Let $G$ be an $n$-vertex graph with minimum degree $k$ that contains at least $\binom{n-k-1}{2}+\binom{k+1}{2}+k$ edges. Prove that $G$ is $k$-edge-connected.
I had already proved that;
A disconnected graph on $n$ vertices with no components of size less than $k$ has at most $\binom{n-k}{2}+\binom{k}{2}$ edges.
Can I use this result replacing $k$ by $k+1$ ?
Suppose $G$ is not $k$-edge connected, then suppose the minimum number of edges required to disconnect $G$ be $m$, of course, $m<k$, so after removing $m$ edges from $G$, the graph becomes disconnected. Let this disconnected graph be $H$.
Also now the disconnected graph $H$ has $\binom{n-k-1}{2}+\binom{k+1}{2}+(k-m)$ edges, hence by the result you proved it must contain a component $M$ of size less than $(k+1)$, say it's size is $p$, where $1\leq p\leq k$.
Hence degree of each vertex in that component $M$ of $H$ is at most $p-1$, whereas the degree of each vertex of $M$ in the original graph $G$ was at least $k$.

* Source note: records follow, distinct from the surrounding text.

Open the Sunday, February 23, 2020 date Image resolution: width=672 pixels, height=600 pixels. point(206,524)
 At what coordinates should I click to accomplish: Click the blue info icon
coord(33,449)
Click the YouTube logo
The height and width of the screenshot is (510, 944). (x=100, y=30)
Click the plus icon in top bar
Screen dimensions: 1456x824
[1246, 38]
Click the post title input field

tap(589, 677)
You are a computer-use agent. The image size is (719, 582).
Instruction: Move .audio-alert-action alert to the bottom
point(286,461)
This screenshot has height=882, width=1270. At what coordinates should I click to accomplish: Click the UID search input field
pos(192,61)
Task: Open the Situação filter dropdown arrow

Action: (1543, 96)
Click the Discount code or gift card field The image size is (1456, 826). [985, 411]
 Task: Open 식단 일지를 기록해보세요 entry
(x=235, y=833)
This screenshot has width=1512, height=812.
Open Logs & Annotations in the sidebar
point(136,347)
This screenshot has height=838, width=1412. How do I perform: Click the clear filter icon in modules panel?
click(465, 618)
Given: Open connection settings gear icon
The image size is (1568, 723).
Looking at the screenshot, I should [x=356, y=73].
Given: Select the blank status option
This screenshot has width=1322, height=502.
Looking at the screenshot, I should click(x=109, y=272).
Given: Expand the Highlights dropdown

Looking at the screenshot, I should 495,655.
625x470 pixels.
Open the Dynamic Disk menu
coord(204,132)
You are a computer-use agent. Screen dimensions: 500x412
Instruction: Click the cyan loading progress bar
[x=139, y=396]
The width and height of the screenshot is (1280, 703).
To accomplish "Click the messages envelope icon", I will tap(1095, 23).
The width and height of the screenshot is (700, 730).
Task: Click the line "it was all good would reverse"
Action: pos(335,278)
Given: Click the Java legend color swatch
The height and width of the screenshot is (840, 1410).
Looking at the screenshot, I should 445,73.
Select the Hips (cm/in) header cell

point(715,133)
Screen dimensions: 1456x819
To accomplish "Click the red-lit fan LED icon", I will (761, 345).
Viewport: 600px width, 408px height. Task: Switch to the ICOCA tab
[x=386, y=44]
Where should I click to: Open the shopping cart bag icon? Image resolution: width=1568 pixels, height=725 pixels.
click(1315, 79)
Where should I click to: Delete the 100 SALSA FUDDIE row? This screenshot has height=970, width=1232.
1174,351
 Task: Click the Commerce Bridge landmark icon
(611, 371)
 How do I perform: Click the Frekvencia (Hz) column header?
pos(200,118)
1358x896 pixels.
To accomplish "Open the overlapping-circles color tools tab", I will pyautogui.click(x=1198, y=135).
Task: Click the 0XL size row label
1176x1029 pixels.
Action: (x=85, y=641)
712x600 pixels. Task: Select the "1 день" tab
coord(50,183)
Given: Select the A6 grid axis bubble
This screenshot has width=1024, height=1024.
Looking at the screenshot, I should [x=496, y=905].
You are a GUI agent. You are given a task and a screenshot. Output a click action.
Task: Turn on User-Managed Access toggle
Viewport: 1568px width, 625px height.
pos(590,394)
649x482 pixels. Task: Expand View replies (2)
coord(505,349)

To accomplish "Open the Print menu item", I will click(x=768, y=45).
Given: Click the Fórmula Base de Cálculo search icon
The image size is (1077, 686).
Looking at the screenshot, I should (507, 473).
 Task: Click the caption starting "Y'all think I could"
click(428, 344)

Note that if there was an edge $e$ between any two vertices $u$, $v$ of $M$ in the original graph $G$, that edge was not removed to get $H$, as the graph $M$ is connected, removing that edge $e$ would not help to disconnect $G$, In other words if $e$ does not belong to the edge set of $H$, then if we add $e$ to $H$, the new graph would still be disconnected, hence contradicting the minimality of $m$.
Hence at least $(k-(p-1))\times p$ edges has been removed from the orginal graph $G$.
Now $[(k-(p-1))\times p]-k=kp-k-p^2+p=(k-p)(p-1) \geq 0$.
Hence $(k-(p-1))\times p\geq k$.
But we know we have removed $m$ edges from the original graph $G$ to obtain $H$ and $m<k$, hence a contradiction.
So we have proved that $G$ is $k$-edge connected.